TASK TO COMPLETE> In the data below, find the line that contains "This screenshot has" and the line that contains "Select the 开始". Copy both, plus every line between them, exactly.

RECORDS SHOWN>
* * *

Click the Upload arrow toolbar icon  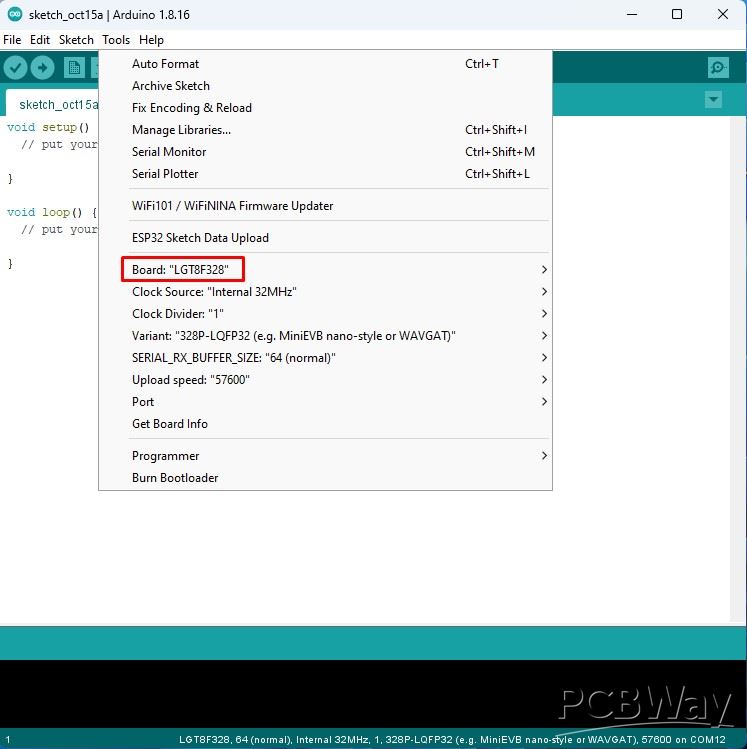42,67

* * *

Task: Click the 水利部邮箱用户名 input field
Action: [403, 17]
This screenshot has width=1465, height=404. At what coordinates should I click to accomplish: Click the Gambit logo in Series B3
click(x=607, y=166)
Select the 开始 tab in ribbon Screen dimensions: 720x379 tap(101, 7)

* * *

TASK RESPONSE>
This screenshot has width=1465, height=404. At what coordinates should I click to accomplish: Click the Gambit logo in Series B3
click(x=607, y=166)
Select the 开始 tab in ribbon Screen dimensions: 720x379 tap(101, 7)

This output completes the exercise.